## begin TASK DATA

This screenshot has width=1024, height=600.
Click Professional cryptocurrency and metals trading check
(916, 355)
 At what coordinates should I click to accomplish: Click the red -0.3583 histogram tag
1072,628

## end TASK DATA
## begin TASK DATA

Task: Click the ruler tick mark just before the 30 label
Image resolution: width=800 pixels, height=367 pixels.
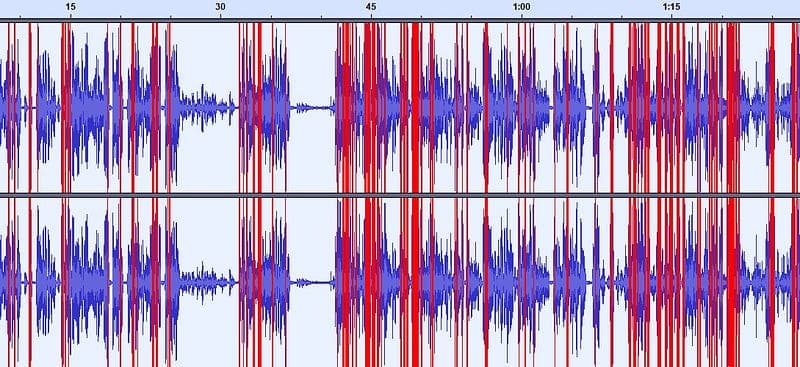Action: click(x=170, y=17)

## end TASK DATA
## begin TASK DATA

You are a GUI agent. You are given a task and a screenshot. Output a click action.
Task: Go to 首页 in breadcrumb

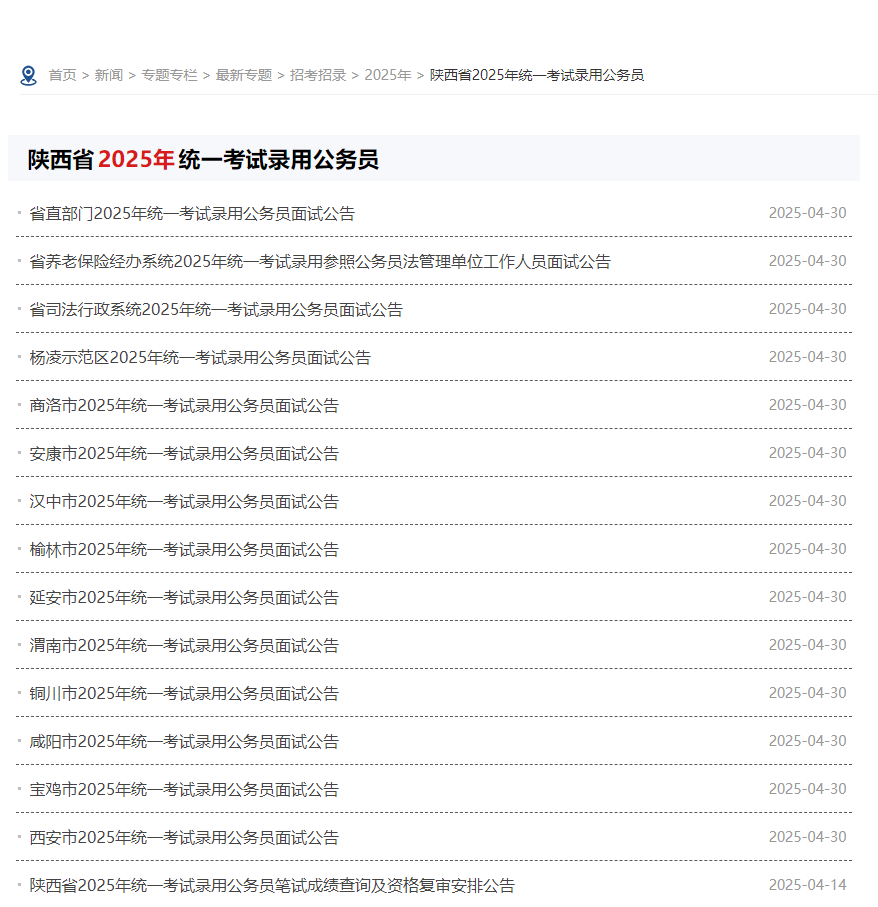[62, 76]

## end TASK DATA

▶ [TO BE DONE] Reproduce verbatim the lines of the records above, starting at the line that contains "Task: Click the" and ending at the line that contains "Action: click(x=170, y=17)". Leave the pictures out of your answer.

▶ [TASK SOLUTION]
Task: Click the ruler tick mark just before the 30 label
Image resolution: width=800 pixels, height=367 pixels.
Action: click(x=170, y=17)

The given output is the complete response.